L’écriture en atelier est loin de la pratique solitaire et de l’image romantique de l’écrivain dans sa tour d’ivoire. Elle est également une pratique sociale, culturelle et transgénérationnelle qui inscrit dans la relation à l’autre. Dans la mesure où l’écriture implique la présence d’un lecteur ou d’un auditeur, elle offre la possibilité d’être reconnu par autrui.

Dans Le créateur littéraire et la fantaisie (1908), Freud affirme que c’est la possibilité d’une prime de séduction qui suppose que la création établisse un lien entre créateur et spectateur. Être lu permet à celui qui crée, d’être reconnu et de bénéficier des présupposés toujours attribués au poète (gloire, richesse et, accessoirement, amour des femmes !)

Cette reconnaissance par l’autre (que ce soit le groupe ou l’art-thérapeute), cette écoute attentive et bienveillante que permet le cadre de l’atelier est primordiale car elle favorise la confiance, l’estime de soi et la l’inscription dans une forme d’altérité.

Si l’écriture peut être le lieu de la reprise entre soi et les autres, elle peut être également le lieu de la reprise psychique entre soi et soi.

Quels sont les liens psychiques que permet de renouer l’écriture ? Comment peut-elle parvenir à suturer, rapprocher les deux bords d’une déchirure ?

L’écriture comme mode de « reprise » entre soi et soi

Pour comprendre les fonctions psychiques de l’écriture, et comment elle peut être le lieu d’une reprise entre soi et soi, nous reprendrons la métaphore freudienne du « bloc magique » qui permet de décrire par analogie le fonctionnement de l’appareil psychique à celui d’une machine à écrire. Il s’agit d’un jeu pour enfant, une ardoise magique possédant un premier feuillet sur lequel ce qui s’inscrit en surface peut s’effacer, mais reste gravé dans la couche inférieure, sur un second feuillet. Ce qui s’inscrit sur un premier feuillet s’efface dès qu’on le soulève, ce qui le rend disponible pour une autre inscription, tandis que la trace subsiste en creux dans la cire du deuxième feuillet, dans notre partie inconsciente.

Cependant, il est possible de renverser la métaphore freudienne, en faisant de l’écriture, non plus une intériorisation mais une extériorisation du bloc magique interne. Ce qui se trouvait dessous, enfoui, remonte à la surface, transformé, métaphorisé par le travail même de l’écriture littéraire. A travers l’écriture se rejoue de manière détournée et supportable pour l’écrivant ce qui était jusqu’alors refoulé.

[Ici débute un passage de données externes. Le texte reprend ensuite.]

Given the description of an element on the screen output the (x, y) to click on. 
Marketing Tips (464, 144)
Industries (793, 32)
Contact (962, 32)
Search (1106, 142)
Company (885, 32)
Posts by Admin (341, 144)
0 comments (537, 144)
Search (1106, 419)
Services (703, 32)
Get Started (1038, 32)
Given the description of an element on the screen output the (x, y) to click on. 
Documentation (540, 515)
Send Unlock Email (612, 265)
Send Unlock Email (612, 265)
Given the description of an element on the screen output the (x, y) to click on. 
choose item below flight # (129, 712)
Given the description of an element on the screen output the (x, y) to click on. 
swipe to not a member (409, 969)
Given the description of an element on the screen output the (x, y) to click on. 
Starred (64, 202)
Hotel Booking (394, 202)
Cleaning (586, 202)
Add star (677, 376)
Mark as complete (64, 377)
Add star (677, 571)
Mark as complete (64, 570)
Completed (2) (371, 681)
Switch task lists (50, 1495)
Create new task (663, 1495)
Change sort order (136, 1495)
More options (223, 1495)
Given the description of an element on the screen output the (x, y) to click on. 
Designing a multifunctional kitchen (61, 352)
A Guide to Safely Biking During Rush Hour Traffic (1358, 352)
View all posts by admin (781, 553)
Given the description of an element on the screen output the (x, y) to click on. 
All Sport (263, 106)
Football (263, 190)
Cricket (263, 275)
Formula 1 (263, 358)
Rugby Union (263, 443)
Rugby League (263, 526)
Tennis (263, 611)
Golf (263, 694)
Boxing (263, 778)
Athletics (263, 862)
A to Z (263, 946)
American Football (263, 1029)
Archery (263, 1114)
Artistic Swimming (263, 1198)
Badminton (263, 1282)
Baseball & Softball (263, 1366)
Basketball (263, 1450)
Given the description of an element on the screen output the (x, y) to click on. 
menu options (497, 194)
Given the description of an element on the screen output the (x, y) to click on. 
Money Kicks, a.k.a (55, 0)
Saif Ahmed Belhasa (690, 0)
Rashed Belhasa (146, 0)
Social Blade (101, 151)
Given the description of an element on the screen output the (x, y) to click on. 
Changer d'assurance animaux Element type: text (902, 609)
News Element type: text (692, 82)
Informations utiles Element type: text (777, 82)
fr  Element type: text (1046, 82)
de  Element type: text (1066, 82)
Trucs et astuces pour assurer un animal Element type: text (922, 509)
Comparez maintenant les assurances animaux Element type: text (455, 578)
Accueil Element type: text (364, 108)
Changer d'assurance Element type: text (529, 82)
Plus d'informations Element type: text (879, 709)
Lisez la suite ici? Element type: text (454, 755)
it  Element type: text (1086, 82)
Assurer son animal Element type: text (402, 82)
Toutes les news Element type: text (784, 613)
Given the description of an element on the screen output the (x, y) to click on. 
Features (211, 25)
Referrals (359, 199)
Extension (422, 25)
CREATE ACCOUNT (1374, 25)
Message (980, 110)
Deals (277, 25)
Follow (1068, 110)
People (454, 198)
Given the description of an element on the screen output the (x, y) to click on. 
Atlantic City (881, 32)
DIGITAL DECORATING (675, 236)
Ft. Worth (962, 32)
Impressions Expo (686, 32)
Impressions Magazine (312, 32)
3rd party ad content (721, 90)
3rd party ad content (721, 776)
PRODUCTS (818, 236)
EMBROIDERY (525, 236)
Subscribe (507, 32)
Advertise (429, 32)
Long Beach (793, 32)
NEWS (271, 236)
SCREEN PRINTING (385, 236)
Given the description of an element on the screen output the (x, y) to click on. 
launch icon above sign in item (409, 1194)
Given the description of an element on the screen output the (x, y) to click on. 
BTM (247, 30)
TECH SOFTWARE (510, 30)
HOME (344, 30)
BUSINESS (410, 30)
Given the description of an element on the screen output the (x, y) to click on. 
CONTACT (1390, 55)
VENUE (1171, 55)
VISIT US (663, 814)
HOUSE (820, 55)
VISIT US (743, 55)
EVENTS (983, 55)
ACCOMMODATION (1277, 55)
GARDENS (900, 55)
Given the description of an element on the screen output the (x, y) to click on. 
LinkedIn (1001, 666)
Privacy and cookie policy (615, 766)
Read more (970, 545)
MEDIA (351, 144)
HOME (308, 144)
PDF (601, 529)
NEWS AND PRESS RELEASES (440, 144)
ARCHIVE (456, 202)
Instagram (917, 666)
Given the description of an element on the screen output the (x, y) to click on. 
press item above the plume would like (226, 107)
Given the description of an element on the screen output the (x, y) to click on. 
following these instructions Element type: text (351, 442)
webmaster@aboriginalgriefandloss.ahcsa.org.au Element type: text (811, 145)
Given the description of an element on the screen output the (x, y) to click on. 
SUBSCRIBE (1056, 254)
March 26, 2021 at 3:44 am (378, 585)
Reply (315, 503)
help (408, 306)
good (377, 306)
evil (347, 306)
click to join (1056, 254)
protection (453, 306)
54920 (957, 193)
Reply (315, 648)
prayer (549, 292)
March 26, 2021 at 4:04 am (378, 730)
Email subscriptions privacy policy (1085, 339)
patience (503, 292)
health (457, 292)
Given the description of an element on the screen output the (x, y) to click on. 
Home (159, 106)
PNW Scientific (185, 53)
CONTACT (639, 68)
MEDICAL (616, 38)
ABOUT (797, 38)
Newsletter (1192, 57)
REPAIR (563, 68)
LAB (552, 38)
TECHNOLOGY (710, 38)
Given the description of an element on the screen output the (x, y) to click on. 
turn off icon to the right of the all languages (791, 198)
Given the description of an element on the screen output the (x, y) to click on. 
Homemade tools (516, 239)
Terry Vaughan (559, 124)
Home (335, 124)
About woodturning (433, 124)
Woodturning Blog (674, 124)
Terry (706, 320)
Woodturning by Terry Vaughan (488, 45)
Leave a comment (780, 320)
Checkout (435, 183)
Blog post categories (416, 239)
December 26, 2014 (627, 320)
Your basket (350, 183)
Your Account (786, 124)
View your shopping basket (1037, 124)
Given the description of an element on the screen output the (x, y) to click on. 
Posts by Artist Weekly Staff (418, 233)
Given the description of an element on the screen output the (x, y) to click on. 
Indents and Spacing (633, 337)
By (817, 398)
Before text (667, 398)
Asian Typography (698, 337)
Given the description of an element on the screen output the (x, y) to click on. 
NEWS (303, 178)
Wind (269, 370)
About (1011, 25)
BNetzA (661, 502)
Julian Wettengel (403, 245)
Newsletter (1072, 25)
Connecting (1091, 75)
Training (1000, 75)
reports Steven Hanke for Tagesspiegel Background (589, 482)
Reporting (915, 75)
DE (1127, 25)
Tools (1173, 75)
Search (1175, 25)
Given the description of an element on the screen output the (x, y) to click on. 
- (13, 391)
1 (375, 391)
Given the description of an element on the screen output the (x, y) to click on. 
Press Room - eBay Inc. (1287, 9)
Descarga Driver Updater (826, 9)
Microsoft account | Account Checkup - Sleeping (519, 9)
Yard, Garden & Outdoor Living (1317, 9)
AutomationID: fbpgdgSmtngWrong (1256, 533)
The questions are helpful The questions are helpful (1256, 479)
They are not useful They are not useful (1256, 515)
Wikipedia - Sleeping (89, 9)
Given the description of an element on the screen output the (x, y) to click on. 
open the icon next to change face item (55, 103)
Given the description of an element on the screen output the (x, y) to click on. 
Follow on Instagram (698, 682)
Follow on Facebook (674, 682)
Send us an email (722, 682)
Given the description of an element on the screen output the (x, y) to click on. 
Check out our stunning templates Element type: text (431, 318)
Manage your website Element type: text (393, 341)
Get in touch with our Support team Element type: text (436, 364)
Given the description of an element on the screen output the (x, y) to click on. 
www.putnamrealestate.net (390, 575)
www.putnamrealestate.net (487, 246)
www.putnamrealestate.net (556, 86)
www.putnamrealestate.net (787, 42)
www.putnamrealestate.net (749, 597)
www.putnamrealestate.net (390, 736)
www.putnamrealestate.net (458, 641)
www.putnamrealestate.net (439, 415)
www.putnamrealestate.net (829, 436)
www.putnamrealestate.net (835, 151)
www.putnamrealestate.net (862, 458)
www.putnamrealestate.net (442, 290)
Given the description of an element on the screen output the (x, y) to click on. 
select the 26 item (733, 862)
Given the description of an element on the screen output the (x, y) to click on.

Ainsi, l’écriture n’est donc plus une tentative d’inscrire au dehors ce qui aurait déjà été inscrit à l’intérieur, mais justement ce qui n’a pu l’être, ce qui manque, ce qui est troué, déchiré et donc à reprendre, à réparer. L’écrivant va alors tenter de mettre en forme, de symboliser, ce qui n’a pu être inscrit psychiquement. On comprend alors combien l’écriture peut être intéressante et efficace dans les cas de traumatismes. Elle permet d’entamer, avec l’aide d’un thérapeute, un premier travail de réparation, de « suture ».

En atelier d’écriture thérapeutique, ce n’est pas tant la qualité littéraire qui est recherché, même si elle peut apparaitre de surcroît, c’est l’élaboration psychique. C’est la notion de transformation qui va faire partie des objectifs implicites de l’atelier. Or, cette élaboration et les changements induits par l’écriture ne peuvent se faire que dans le cadre d’un dispositif précis, celui de l’atelier thérapeutique.

Le cadre thérapeutique est essentiel. « Sa souple fixité », ses règles, ses rituels, la présence bienveillante du groupe et de l’art-thérapeute rassurent et contiennent les écrivants. J’entends par « fixité » l’ensemble des règles propres à l’atelier d’écriture liées aux différents temps de celui-ci : l’accueil du groupe, l’énoncé de la proposition, le temps de écriture, la lecture, les retours, le temps de la séparation, les limites temporelles. J’entends par « souple », cette dimension du jeu qui permet au « je » d’exister.


L’atelier comme aire de jeu transitionnelle

L’atelier d’écriture thérapeutique constitue un espace transitionnel où l’art-thérapeute introduit du « jeu » (au sens mécanique du terme) et le jeu par le caractère varié et ludique des propositions d’écriture (fiction, poésie, écritures de soi, jeux littéraires…) en alliance ou pas avec d’autres médiations comme la photographie ou le collage. Dans ce cadre, le jeu permet d’être dans une stratégie du détour face à des mécanismes défensifs, sans être dans une perpétuelle stratégie d’évitement. Ce jeu, outil de travail essentiel des ateliers d’écriture thérapeutique, permet en outre un « assouplissement psychique » de la personne (voir article « Je reviendrai lundi » sur une expérience d’atelier avec une personne âgée), la réorganisation de sa pensée, la sortie du ressassement et de la logique de répétition, la stimulation de la créativité et l’émergence d’une voix singulière au milieu des autres, en somme d’un « je ».

L’atelier forme comme une sorte de passerelle, un espace intermédiaire entre le sujet et la réalité extérieure qui permet aux écrivants de se reconnecter à eux-mêmes et au groupe.

En effet, l’atelier d’écriture constitue un espace/temps très particulier. Il existe bien une magie de l’espace artistique. Il suffit de voir l’air ahuri des participants lorsqu’on leur dit que le temps d’écriture est écoulé. « Déjà ? » disent-ils comme semblant sortir d’un rêve. Cet enchantement, cette « bulle » dont parlent souvent les participants est non seulement le fait de la médiation écriture, qui, un temps isole du monde et permet de se reconnecter à son moi profond, mais aussi au groupe qui constitue comme une seconde peau.

De cette dimension du jeu dans l’atelier d’écriture découlent des moments d’intenses émotions, de fous-rire, de sublimations, de pures jubilations littéraires et surtout de découvertes. N’est-ce pas l’essentiel ?

C’est l’inconnu qu’on porte en soi écrire, c’est ça qui est atteint. C’est ça ou rien, écrivait Marguerite Duras dans Ecrire.